Instructions for the task =>
Starting at the line that holds "Task: Click the Insert Function fx icon", set down each line through the end of the listing, exactly as written and with nothing added.
········
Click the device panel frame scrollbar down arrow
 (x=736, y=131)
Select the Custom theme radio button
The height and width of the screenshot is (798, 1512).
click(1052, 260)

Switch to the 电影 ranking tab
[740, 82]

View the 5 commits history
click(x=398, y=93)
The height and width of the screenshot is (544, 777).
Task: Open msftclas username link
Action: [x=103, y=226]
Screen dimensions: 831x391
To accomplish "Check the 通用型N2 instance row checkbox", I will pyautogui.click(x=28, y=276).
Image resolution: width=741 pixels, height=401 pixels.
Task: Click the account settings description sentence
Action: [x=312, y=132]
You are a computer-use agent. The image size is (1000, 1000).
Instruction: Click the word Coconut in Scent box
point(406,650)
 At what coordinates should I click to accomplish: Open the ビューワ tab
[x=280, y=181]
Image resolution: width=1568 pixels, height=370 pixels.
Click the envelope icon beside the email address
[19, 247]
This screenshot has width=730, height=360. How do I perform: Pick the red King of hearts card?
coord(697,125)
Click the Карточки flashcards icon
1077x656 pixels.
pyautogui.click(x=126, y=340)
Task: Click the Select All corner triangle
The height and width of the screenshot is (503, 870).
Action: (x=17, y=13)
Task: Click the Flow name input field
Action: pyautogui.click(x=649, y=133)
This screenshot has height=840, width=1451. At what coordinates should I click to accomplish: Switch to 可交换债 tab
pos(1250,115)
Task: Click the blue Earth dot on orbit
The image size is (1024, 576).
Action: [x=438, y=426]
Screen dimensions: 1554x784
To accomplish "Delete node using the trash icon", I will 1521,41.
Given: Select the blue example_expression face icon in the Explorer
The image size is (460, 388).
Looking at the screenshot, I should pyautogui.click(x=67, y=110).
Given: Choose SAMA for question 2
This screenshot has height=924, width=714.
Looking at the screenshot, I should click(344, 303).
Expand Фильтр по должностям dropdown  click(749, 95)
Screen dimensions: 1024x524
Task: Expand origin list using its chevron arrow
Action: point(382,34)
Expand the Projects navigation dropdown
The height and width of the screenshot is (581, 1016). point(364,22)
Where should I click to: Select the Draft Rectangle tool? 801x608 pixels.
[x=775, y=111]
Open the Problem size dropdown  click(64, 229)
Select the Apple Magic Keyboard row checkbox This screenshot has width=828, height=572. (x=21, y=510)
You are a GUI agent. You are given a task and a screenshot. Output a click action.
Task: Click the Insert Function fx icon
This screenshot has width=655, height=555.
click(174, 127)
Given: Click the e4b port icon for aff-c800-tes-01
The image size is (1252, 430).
········
Finished exercise =>
Task: Click the Insert Function fx icon
This screenshot has width=655, height=555.
click(174, 127)
Given: Click the e4b port icon for aff-c800-tes-01
The image size is (1252, 430).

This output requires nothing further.